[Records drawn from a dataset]
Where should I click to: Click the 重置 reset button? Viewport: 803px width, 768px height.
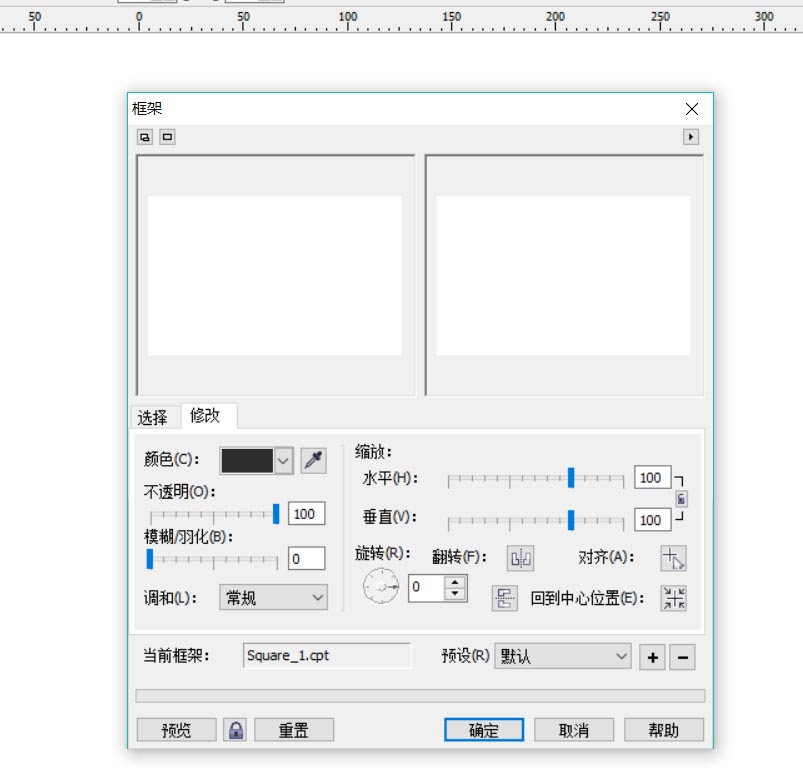[x=294, y=729]
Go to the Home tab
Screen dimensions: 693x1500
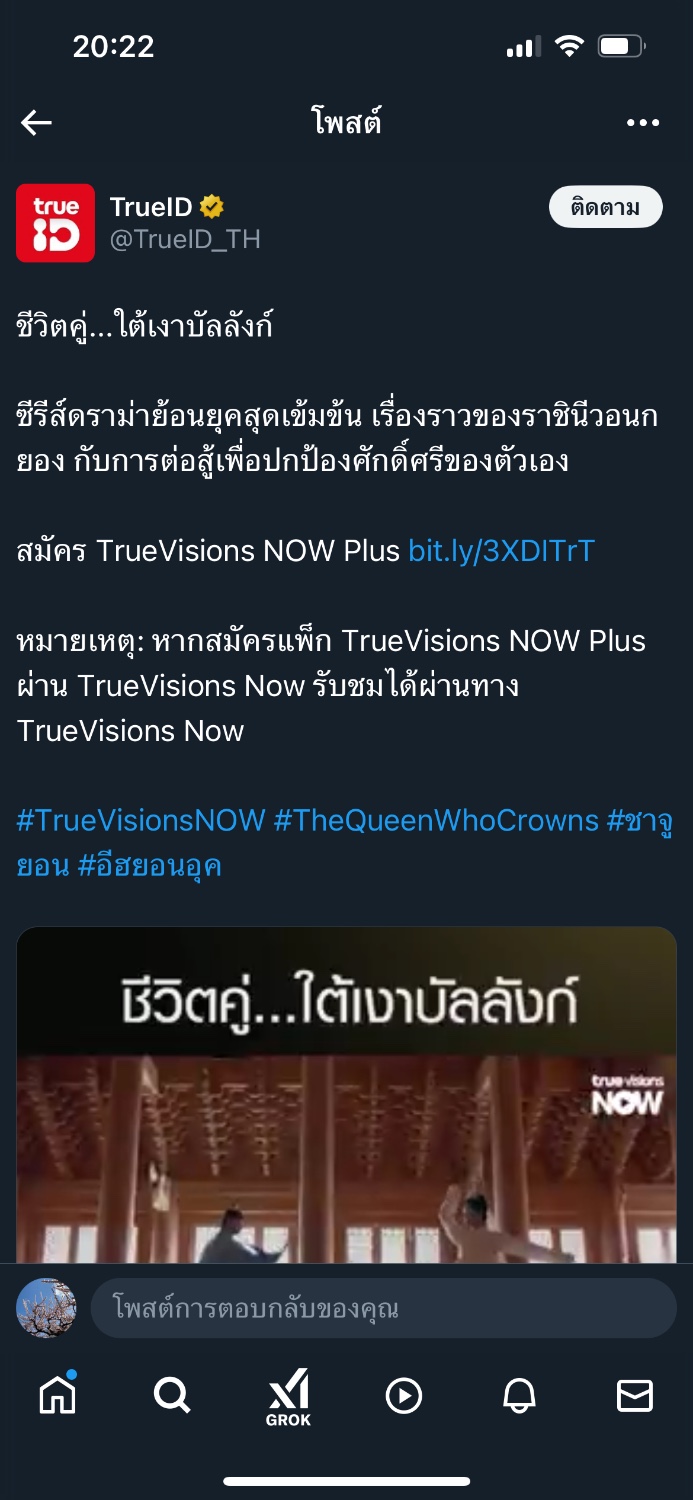(x=58, y=1395)
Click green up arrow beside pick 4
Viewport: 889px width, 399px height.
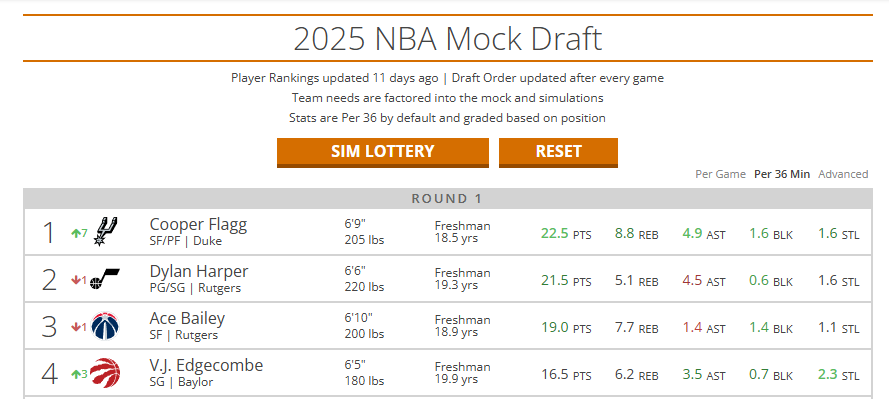pos(75,374)
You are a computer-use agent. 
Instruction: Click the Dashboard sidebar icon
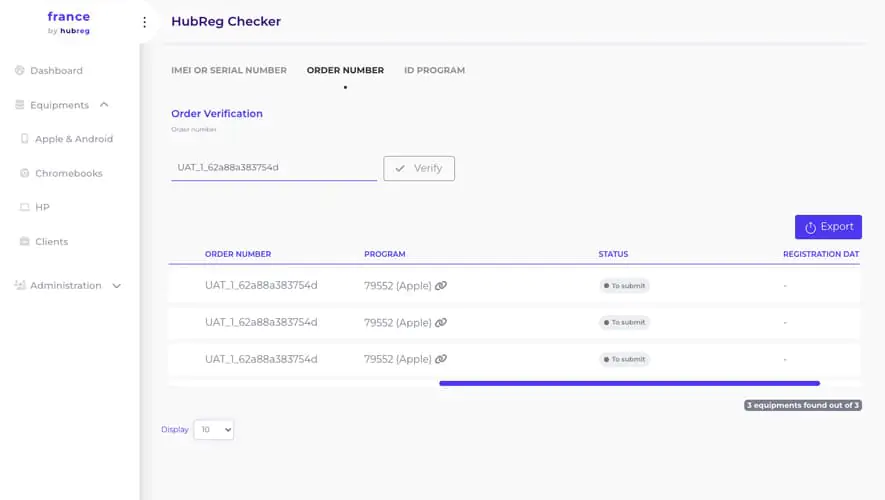coord(20,71)
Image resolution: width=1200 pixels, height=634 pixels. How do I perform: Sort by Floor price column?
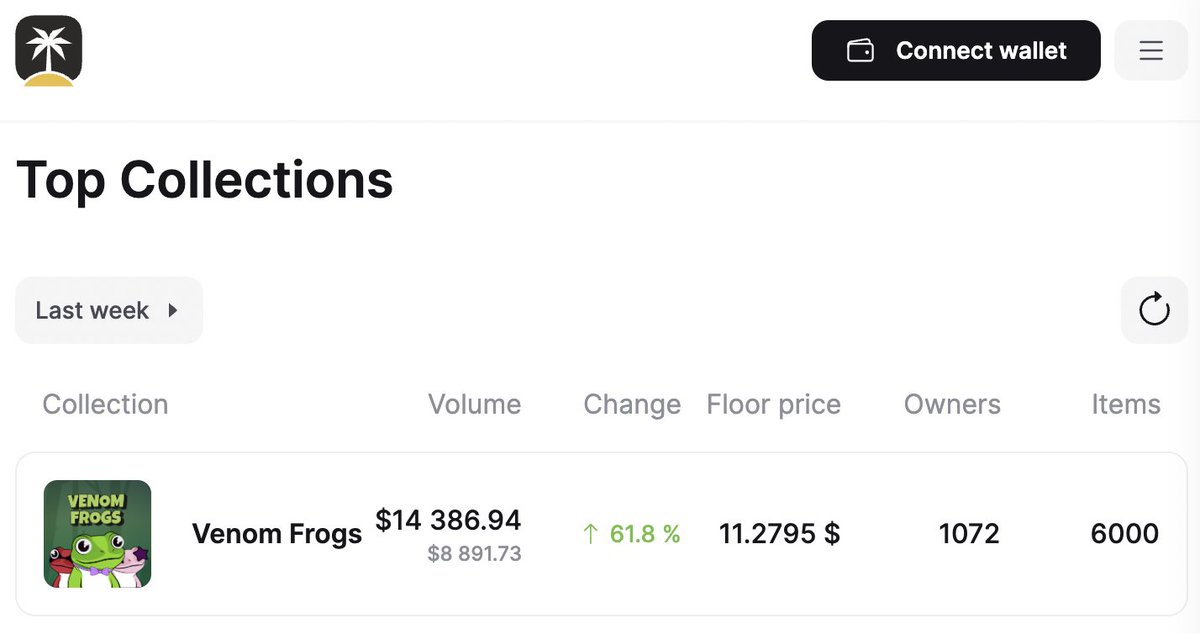tap(774, 404)
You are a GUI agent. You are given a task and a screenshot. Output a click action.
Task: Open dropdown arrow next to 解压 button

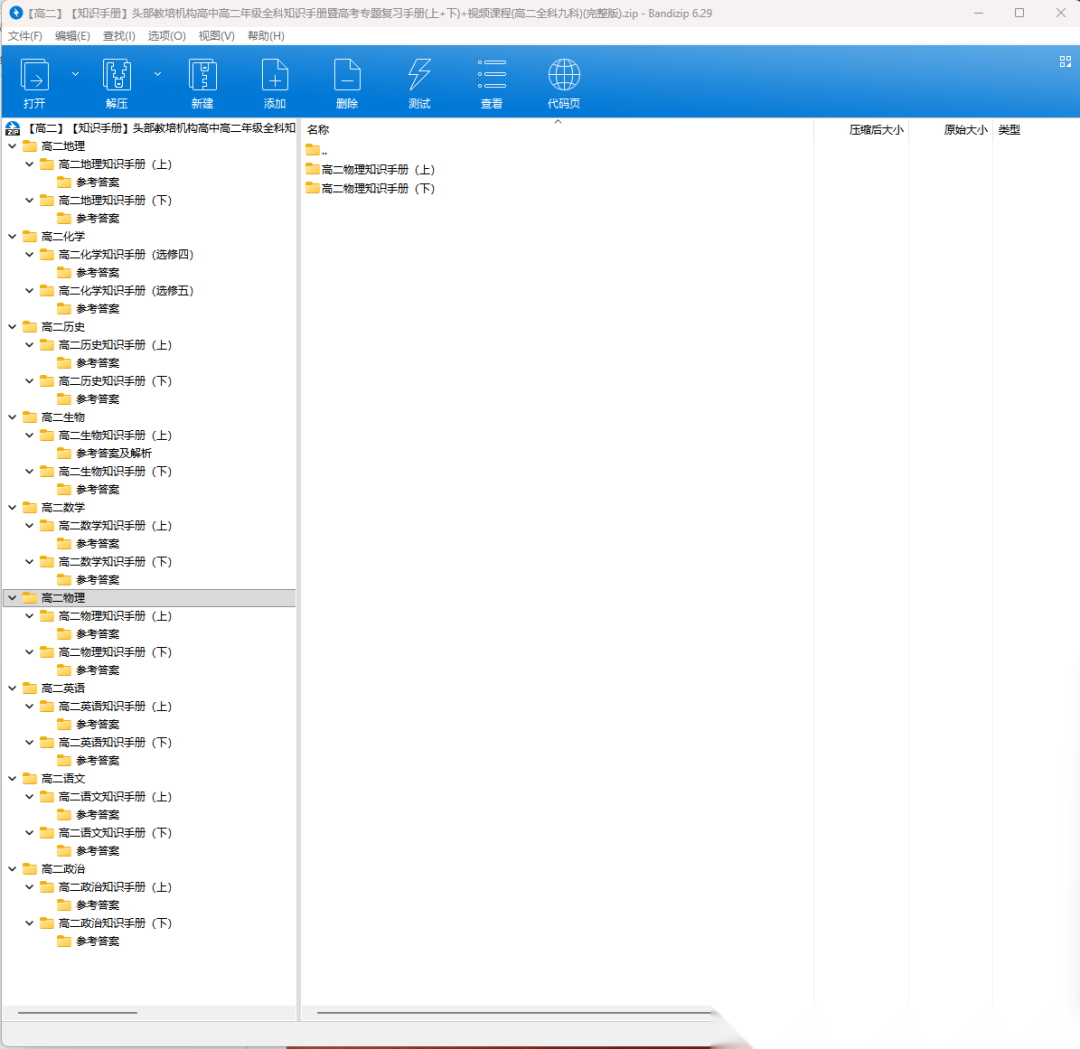coord(157,74)
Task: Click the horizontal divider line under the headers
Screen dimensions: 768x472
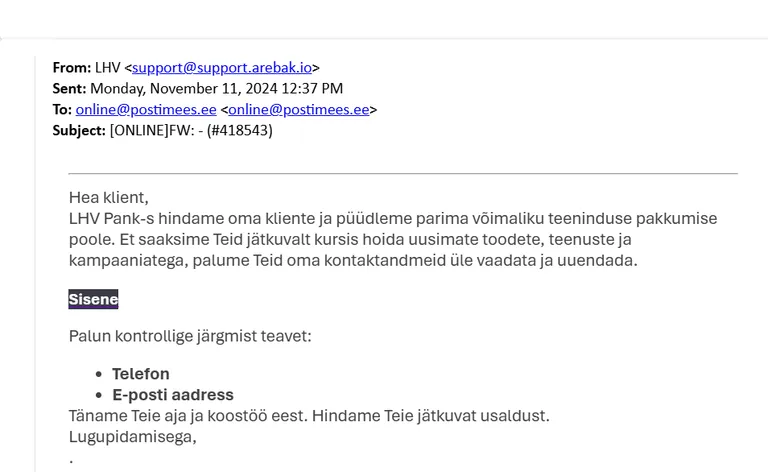Action: point(403,173)
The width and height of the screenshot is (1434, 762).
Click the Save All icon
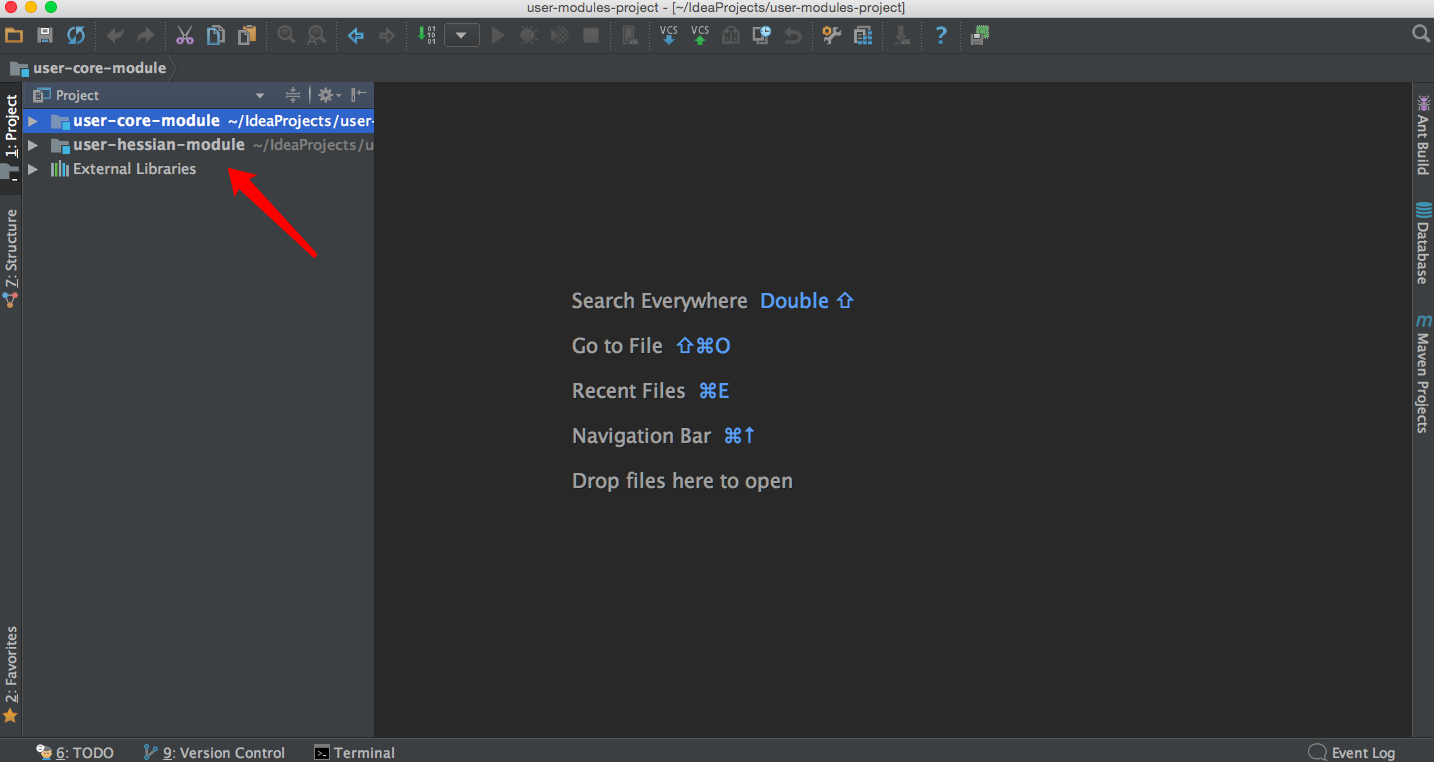point(44,35)
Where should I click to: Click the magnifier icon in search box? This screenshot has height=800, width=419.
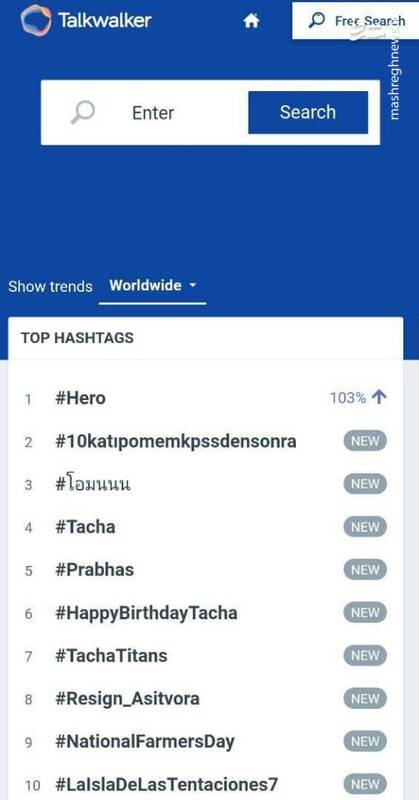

### What you have to do
Where a picture appears, skip it and copy the rest of the data word for word.

### Your response
Where should I click to: Click the 重置 reset button? Viewport: 803px width, 768px height.
[x=294, y=729]
Go to the Home tab
Screen dimensions: 693x1500
(x=58, y=1395)
Click green up arrow beside pick 4
Viewport: 889px width, 399px height.
pos(75,374)
You are a computer-use agent. 
Instruction: Click the Dashboard sidebar icon
coord(20,71)
Image resolution: width=1200 pixels, height=634 pixels. How do I perform: Sort by Floor price column?
tap(774, 404)
You are a GUI agent. You are given a task and a screenshot. Output a click action.
Task: Open dropdown arrow next to 解压 button

coord(157,74)
Task: Click the horizontal divider line under the headers
Screen dimensions: 768x472
Action: point(403,173)
The width and height of the screenshot is (1434, 762).
Click the Save All icon
point(44,35)
Where should I click to: Click the magnifier icon in search box? This screenshot has height=800, width=419.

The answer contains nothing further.